Soon you will harvest and face three choices. Will you sell your grain at harvest, store grain to sell later or store grain and sell the carry?
In light of lower prices, you might dread the thought of crafting a 2014 post-harvest marketing plan. But in years such as this one, a clearly defined marketing plan is essential.
"Options, puts and calls can add a lot of bells and whistles, but in the end you have these three choices," explains Ed Usset, an ag economist at the University of Minnesota Farmers should focus on simplicity, he says. While driving the combine this fall, consider key market forces. Soybean acres in 2014 are at a record high 84.8 million acres, USDA says. Corn acres came in at 91.6 million. Additionally, favorable weather supports projections of high yields.
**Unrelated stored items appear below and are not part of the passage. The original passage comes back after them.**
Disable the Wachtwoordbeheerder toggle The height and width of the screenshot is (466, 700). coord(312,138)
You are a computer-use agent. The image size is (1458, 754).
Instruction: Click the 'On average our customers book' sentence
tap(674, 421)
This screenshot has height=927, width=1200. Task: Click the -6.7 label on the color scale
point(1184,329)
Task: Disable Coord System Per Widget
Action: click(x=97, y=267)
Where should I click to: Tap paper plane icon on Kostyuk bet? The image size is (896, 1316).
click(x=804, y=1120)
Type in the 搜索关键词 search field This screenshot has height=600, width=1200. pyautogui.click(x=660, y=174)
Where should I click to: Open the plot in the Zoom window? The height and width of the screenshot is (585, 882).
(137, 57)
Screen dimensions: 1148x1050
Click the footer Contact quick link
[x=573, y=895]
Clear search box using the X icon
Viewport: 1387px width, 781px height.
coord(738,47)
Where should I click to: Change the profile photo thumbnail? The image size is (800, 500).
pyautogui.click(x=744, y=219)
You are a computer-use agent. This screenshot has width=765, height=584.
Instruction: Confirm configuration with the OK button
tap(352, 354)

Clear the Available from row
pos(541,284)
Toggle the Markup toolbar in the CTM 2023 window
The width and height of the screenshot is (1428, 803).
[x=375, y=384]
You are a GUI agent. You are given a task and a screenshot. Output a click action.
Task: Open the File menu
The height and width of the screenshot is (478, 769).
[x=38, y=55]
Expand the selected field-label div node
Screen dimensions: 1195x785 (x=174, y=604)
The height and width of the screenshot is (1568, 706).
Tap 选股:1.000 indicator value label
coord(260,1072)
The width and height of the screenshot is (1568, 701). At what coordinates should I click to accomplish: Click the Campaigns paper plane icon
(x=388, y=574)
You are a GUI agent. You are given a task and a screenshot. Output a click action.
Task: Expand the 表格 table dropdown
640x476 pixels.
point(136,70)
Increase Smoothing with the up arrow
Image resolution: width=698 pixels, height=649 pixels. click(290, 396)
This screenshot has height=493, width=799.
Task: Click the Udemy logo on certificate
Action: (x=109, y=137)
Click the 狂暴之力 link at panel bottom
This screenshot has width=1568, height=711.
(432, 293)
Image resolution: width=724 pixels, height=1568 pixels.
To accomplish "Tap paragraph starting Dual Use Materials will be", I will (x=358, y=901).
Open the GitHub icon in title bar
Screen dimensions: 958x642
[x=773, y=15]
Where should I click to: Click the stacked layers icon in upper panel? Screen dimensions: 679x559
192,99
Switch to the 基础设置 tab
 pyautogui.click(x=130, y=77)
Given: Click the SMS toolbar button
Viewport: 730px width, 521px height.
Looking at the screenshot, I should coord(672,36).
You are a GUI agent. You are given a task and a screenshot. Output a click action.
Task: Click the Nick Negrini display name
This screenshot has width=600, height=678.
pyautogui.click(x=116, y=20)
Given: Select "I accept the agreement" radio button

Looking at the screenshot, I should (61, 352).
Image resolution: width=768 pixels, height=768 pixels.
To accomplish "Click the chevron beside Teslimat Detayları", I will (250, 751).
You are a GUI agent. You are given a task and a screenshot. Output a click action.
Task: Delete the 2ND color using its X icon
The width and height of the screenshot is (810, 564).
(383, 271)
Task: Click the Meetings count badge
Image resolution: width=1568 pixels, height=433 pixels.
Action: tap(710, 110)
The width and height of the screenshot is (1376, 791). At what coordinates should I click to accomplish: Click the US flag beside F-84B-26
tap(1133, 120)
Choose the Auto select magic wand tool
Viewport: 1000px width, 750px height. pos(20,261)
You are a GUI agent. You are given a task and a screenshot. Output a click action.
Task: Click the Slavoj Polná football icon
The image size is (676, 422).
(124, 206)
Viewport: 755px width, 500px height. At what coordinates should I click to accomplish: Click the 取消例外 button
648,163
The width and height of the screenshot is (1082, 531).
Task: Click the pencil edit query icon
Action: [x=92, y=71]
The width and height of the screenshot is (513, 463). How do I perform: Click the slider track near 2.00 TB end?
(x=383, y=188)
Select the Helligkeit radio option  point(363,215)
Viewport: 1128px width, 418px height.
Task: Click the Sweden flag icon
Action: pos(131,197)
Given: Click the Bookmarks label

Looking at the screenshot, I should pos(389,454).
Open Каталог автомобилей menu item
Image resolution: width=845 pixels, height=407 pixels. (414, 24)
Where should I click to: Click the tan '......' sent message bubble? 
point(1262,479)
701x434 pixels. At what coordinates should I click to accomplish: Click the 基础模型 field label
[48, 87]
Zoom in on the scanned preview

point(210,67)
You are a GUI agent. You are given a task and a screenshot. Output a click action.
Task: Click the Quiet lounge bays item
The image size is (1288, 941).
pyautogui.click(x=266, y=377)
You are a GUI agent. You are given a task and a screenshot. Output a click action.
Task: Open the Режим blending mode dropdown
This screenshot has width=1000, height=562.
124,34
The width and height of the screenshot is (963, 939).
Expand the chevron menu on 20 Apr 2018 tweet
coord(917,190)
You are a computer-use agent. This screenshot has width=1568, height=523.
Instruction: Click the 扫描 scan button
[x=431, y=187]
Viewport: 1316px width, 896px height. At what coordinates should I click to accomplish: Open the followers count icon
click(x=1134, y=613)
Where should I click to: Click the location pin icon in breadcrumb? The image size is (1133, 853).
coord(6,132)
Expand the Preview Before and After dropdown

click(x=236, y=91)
With such a large supply of corn and soybeans in queue, prices have a downward bias, notes Alan Brugler, president of Brugler Marketing and Management. Yet even with surplus, prices don’t often go straight down.
"The news is always most bearish at the bottom, and low prices cure low prices," Brugler notes. "There will be time during the marketing year that prices will go up."
Although odds of prices doubling are low, Brugler says several factors could stimulate higher prices, from an early frost to a shift in South America’s crop mix. "You will get rallies even in a fundamentally bearish year, and that has to be part of your game plan," he says.
That’s especially true given that farmers have added considerable storage capacity in the past several years, and most bins will be near empty going into the harvest season, Brugler points out.
"We have the capacity to hold more off the market until we get some sort of snap back in price," he says. "At some point, farmers will say they aren’t selling grain below their cost of production. They can store grain, perhaps put it under loan for cash flow, and wait for some sort of rally. A conservative approach would be to at least lock in the carry by hedging in July futures."
The key is to prepare a plan for grain sales and prices, Usset adds. "Have minimum and maximum price objectives after harvest. Think big and be realistic."
Many farmers put grain in the bin and wait, he says, but the best approach is to plan.